→ TASKS TO PERFORM
[1] Decide whether each statement agrees with the article on production-ready fetch requests: (a) after deployment, requests fail all the time; (b) the frontend uses the Fetch API to send requests to the backend; (c) the network is described as unpredictable. For each, answer yes or no and quote the words that settle it.
[2] In the article on production-ready fetch requests, what does the frontend do with the data it receives from the API?

→ EXTRACT PROVIDED
+ + +

How to Make Your Fetch Requests Production-Ready

Your app is ready. You have a backend that does some magical things and then exposes some data through an API. You have a frontend that consumes that API and displays the data to the user. You are using the Fetch API to make requests to your backend, then process the response and update the UI. Simple and straightforward, right?

Well, in development, yes. Then, you deploy your app to production. And strange things start to happen. Most of the time, all seems fine, but sometimes, requests fail. The UI breaks. Users complain. You wonder what went wrong.

The network is unpredictable, and you have to be ready for it. You'd better have answers to these questions: What happens when the network is slow or unreliable? What happens when the backend is down or returns an error? If you consume external API's, what happens when you hit the rate limit and get blocked? How do you handle these scenarios gracefully and provide a good user experience?

+ + +

→ LISTED RECORDS
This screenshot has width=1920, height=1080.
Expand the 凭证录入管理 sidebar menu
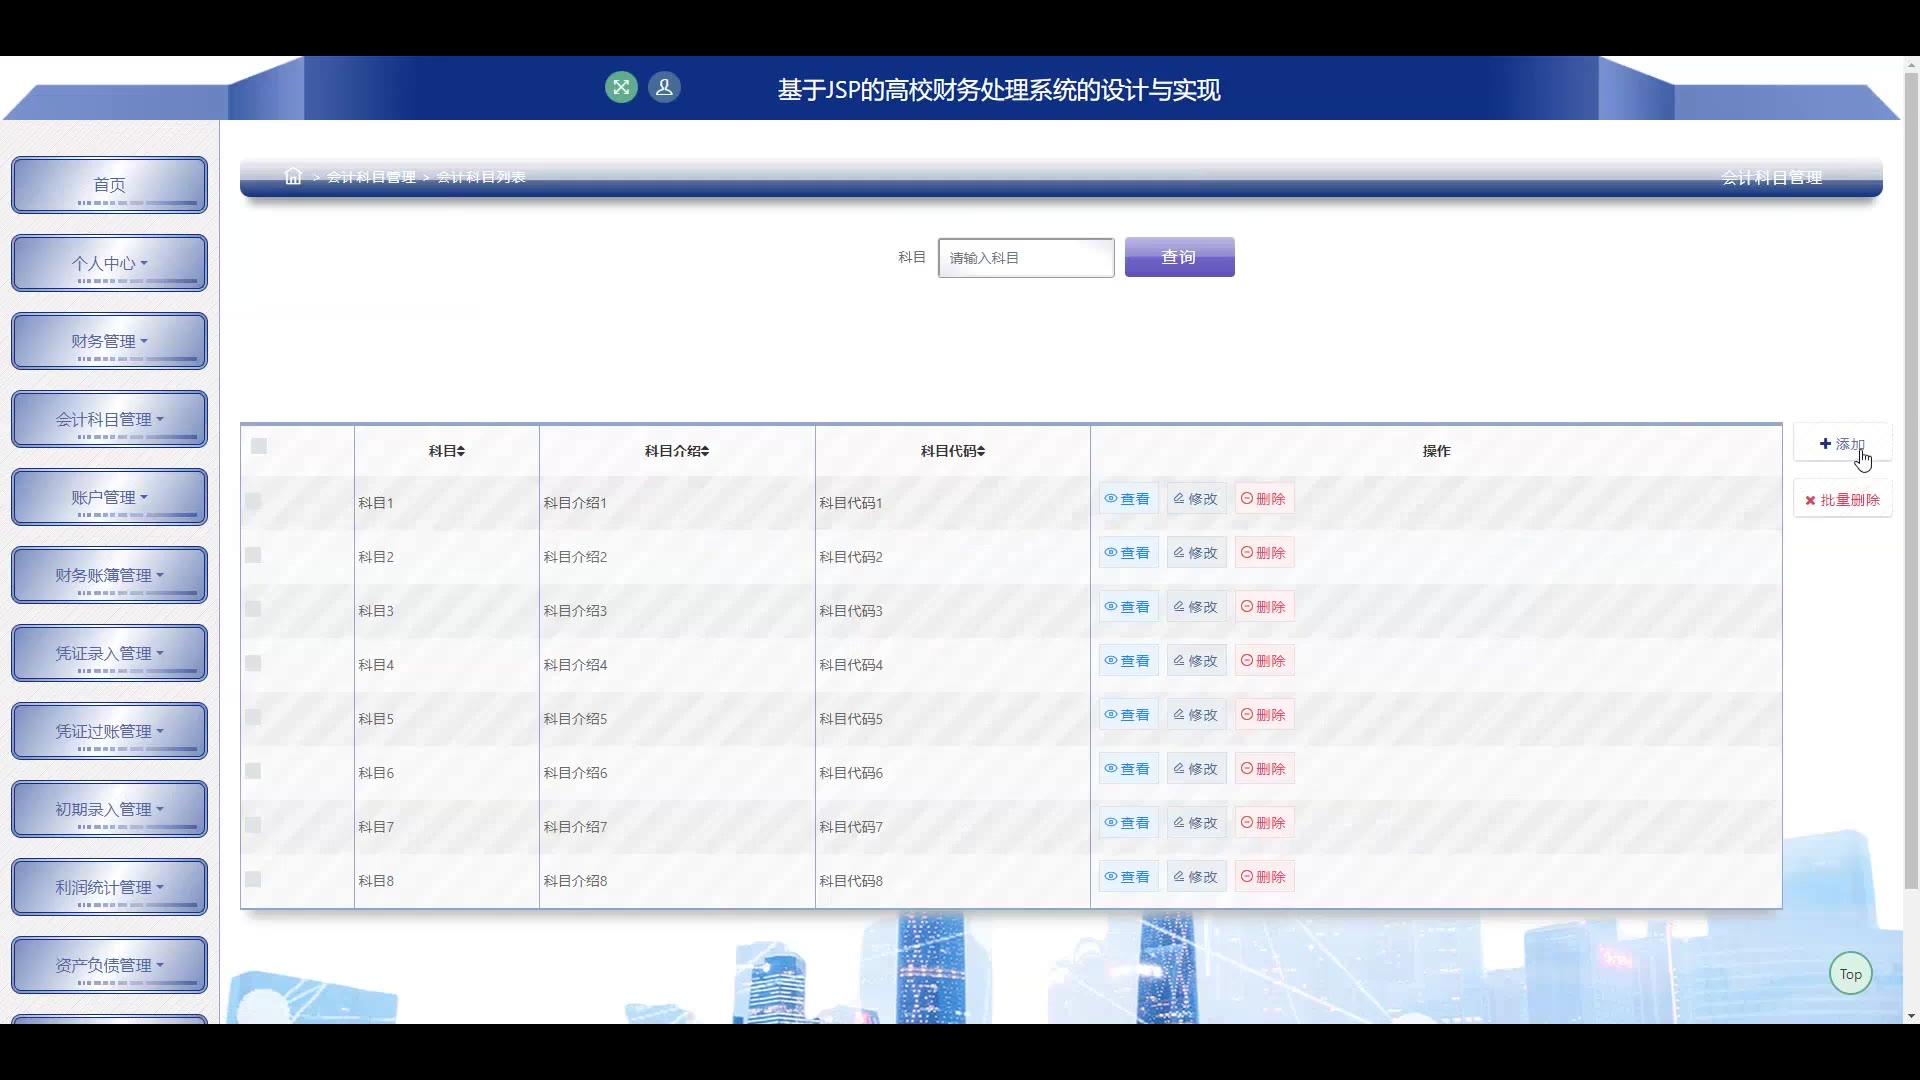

+ + +

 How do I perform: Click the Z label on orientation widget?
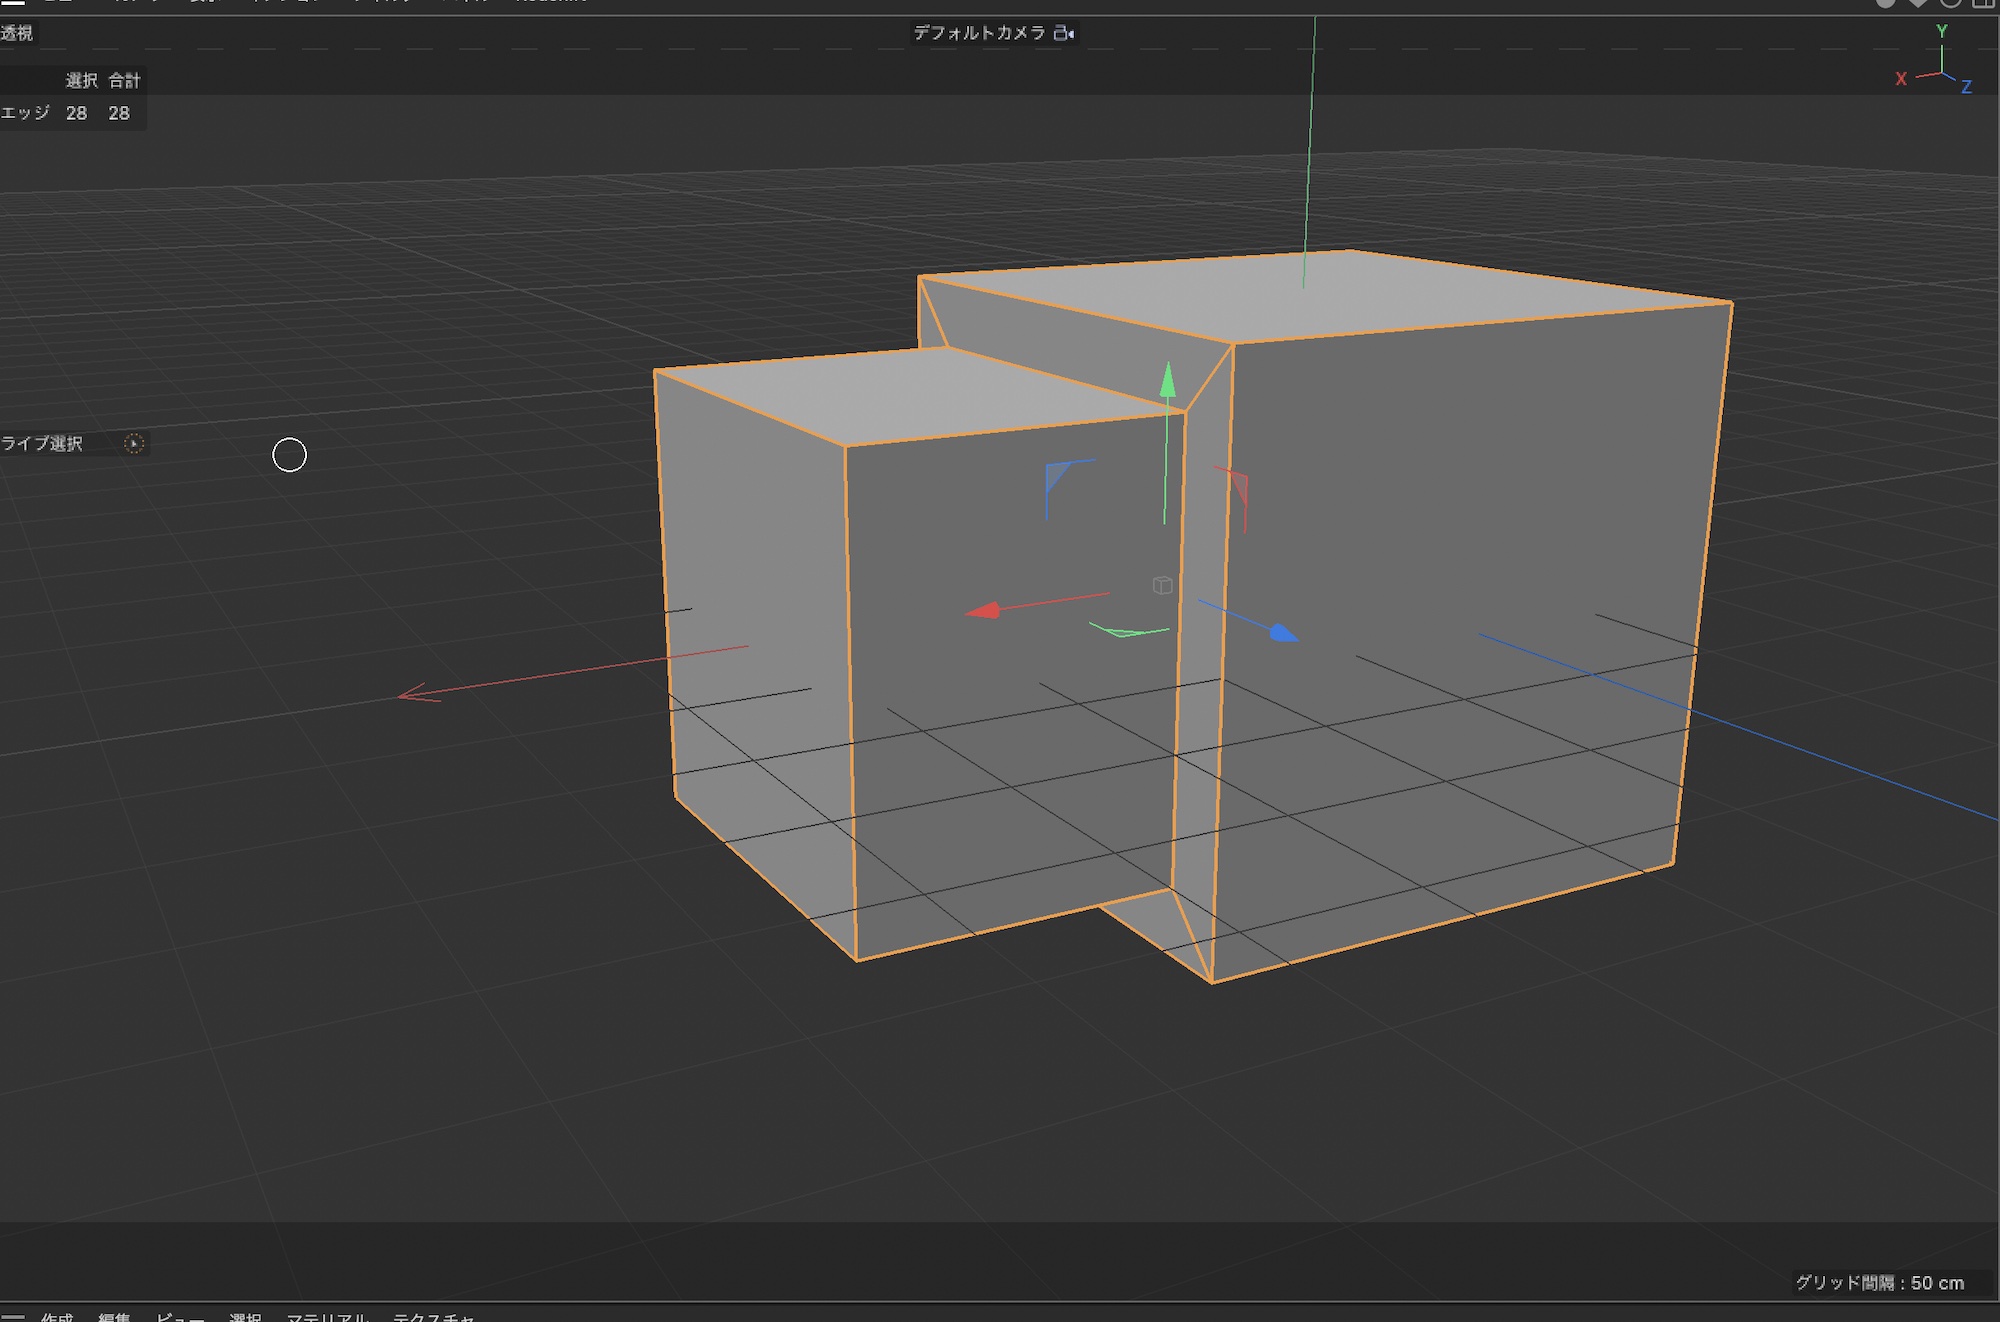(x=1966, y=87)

+ + +

→ RESULTS FOR EACH TASK
[1]
(a) No: "Most of the time, all seems fine, but sometimes, requests fail."
(b) Yes: "You are using the Fetch API to make requests to your backend"
(c) Yes: "The network is unpredictable, and you have to be ready for it."

[2] It displays the data to the user.